## Supplied material
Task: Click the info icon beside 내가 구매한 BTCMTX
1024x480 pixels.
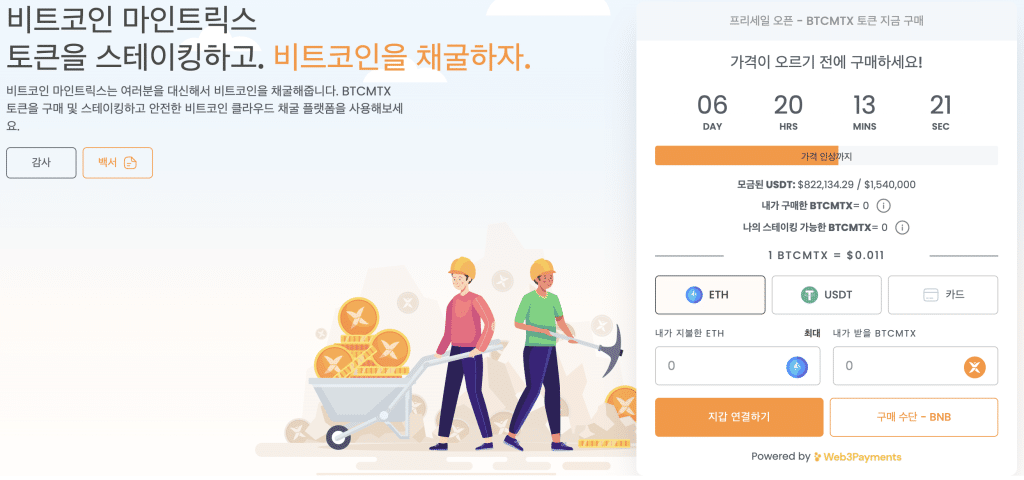Action: (x=883, y=206)
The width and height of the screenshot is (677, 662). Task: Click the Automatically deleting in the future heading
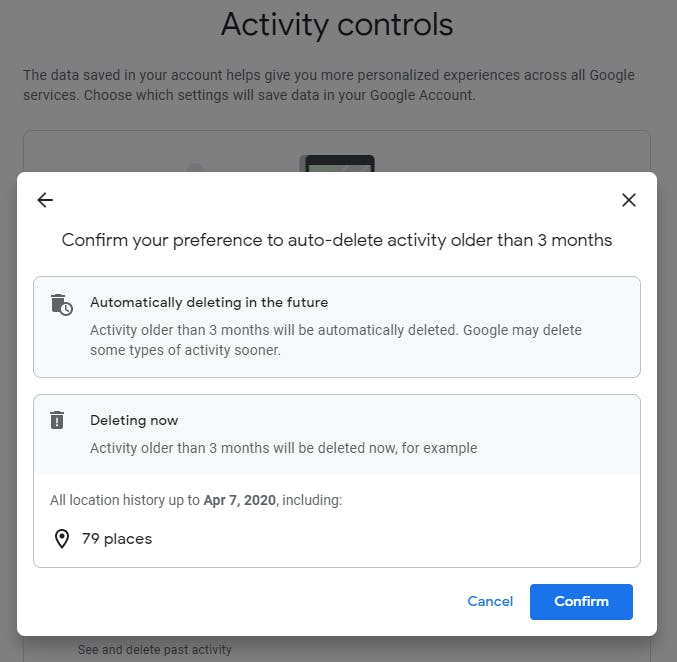[209, 302]
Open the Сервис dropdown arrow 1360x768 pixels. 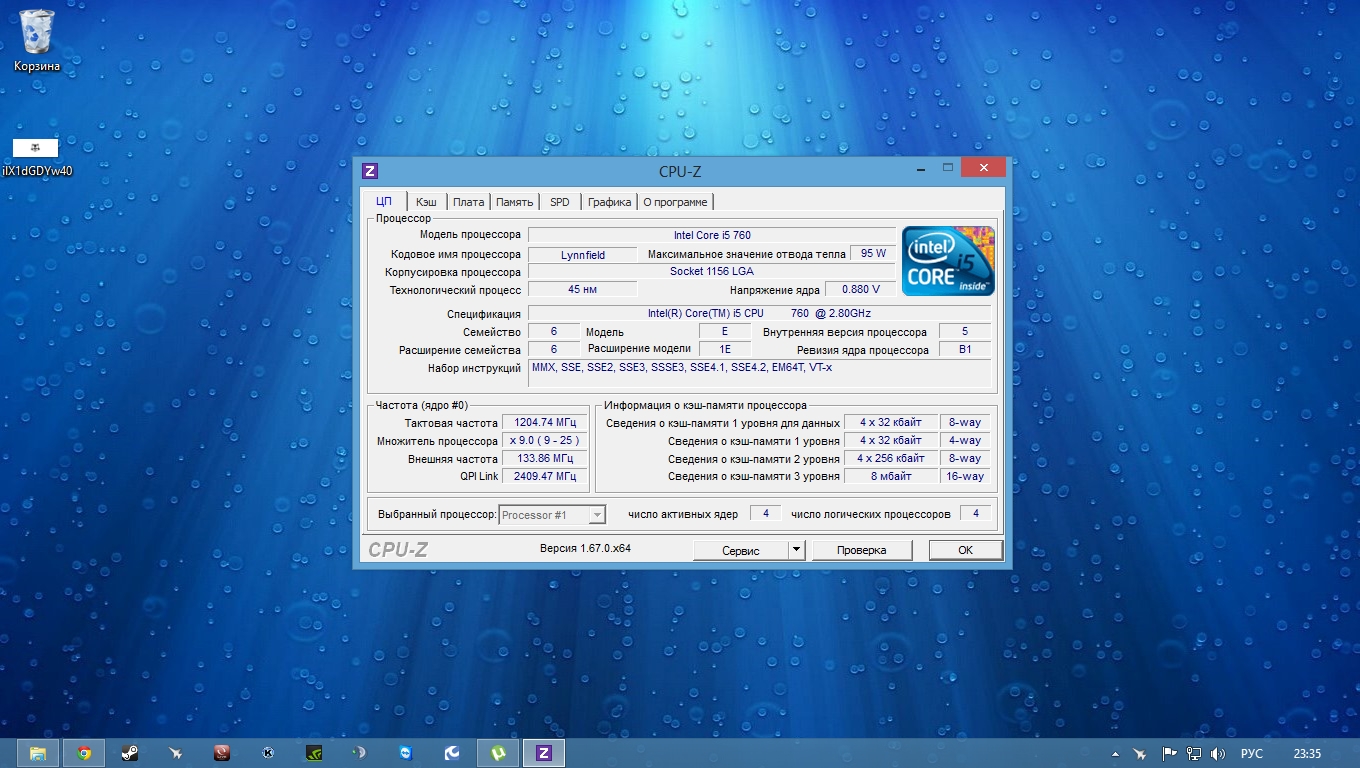click(x=796, y=550)
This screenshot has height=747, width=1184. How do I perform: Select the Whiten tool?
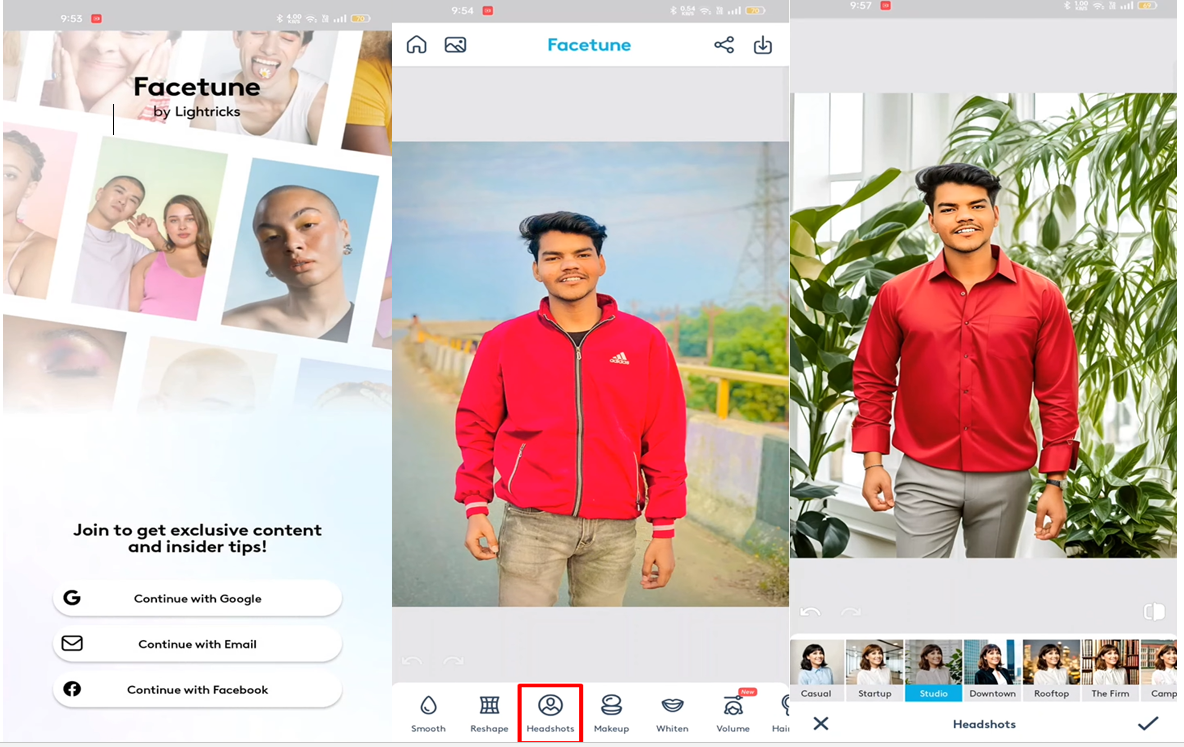(672, 712)
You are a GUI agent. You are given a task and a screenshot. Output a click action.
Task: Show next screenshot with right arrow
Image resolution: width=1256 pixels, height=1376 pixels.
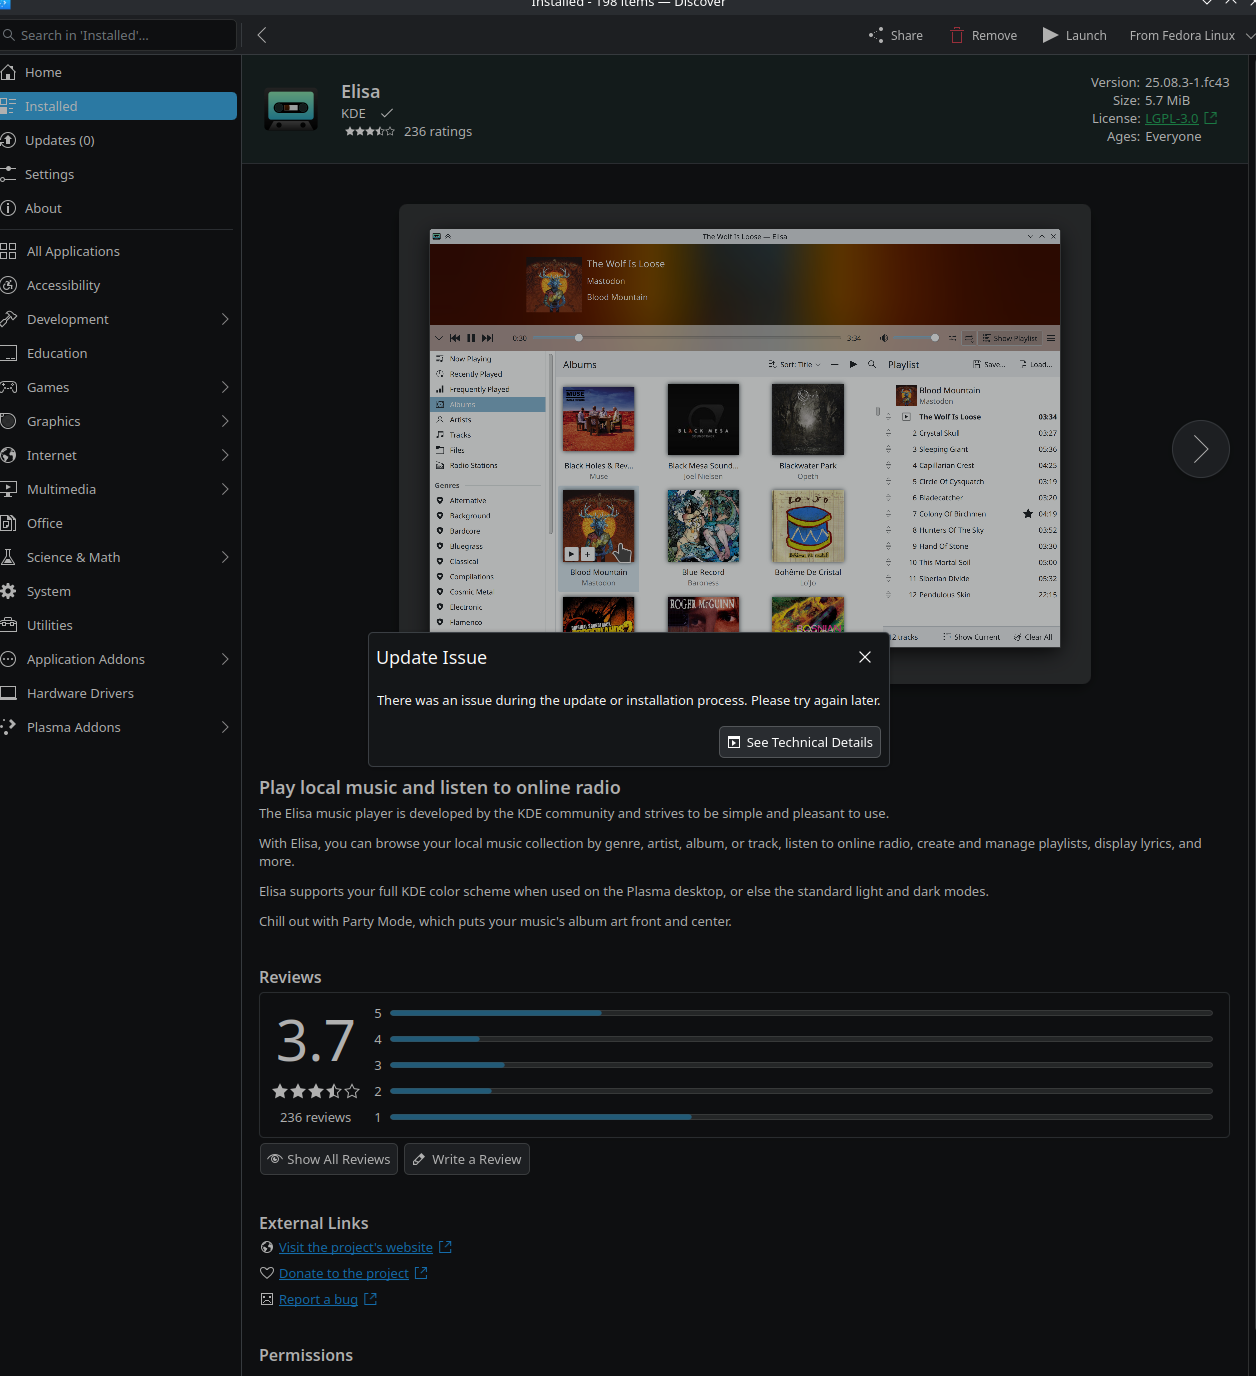[x=1200, y=449]
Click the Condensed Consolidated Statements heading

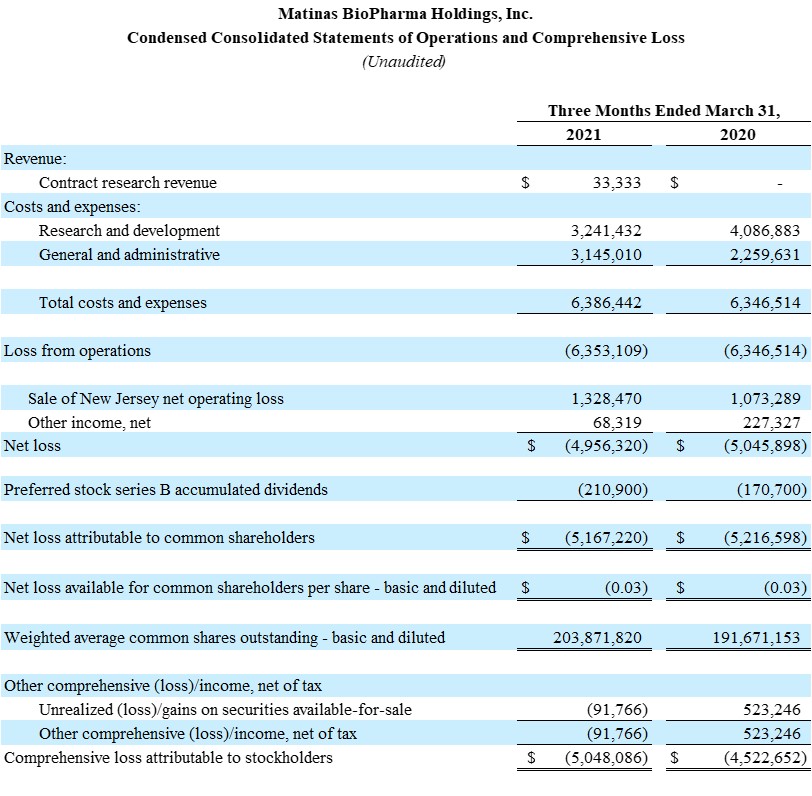[405, 38]
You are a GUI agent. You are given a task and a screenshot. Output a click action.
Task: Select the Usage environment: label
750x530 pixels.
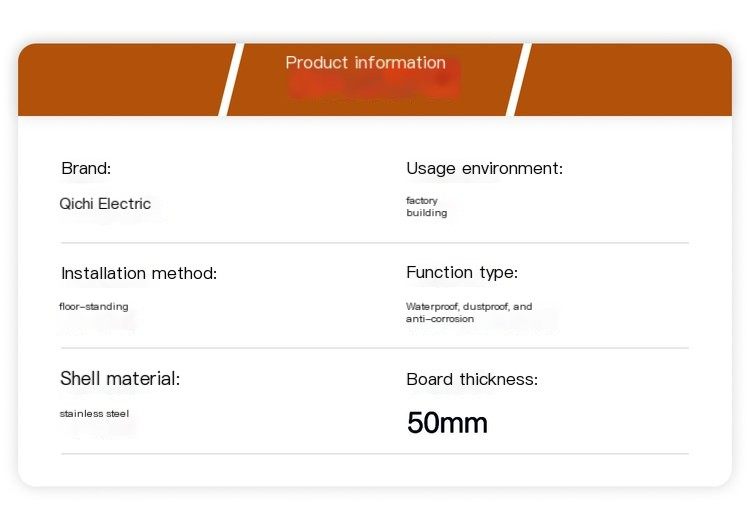485,168
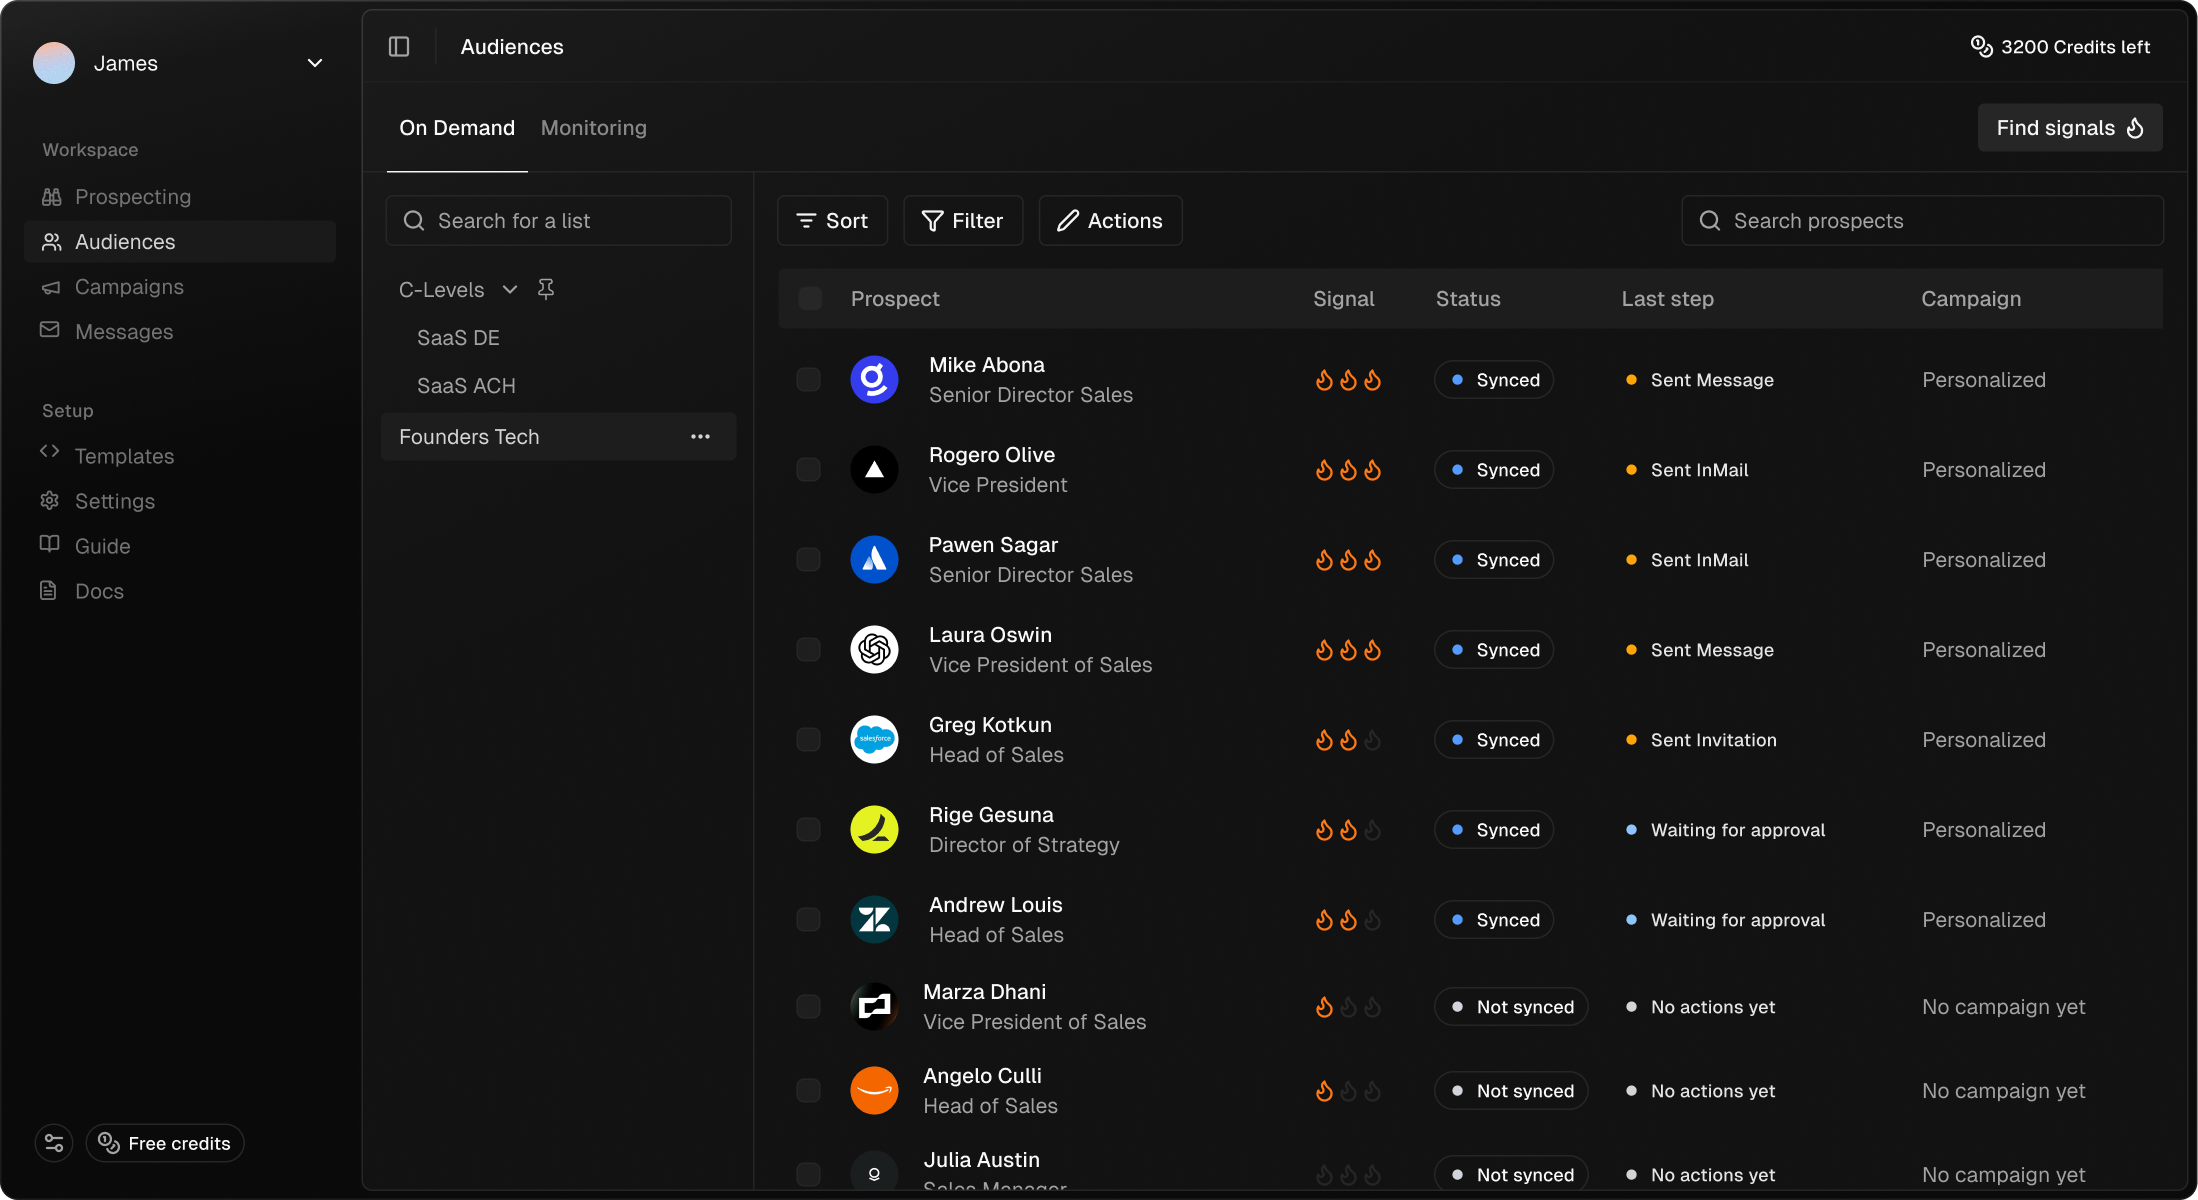The width and height of the screenshot is (2198, 1200).
Task: Open more options for Founders Tech
Action: 700,436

## Task prompt
Rewrite the stretch of the material from the line containing "Click the Condensed" through the end of the material as a numbered list, leaving out blank lines and the pictures.

## Complete response
1. Click the Condensed Consolidated Statements heading
2. [405, 38]
3. You are a GUI agent. You are given a task and a screenshot. Output a click action.
4. Task: Select the Usage environment: label
5. 750x530 pixels.
6. 485,168
7. The width and height of the screenshot is (2198, 1200).
8. Task: Open more options for Founders Tech
9. Action: 700,436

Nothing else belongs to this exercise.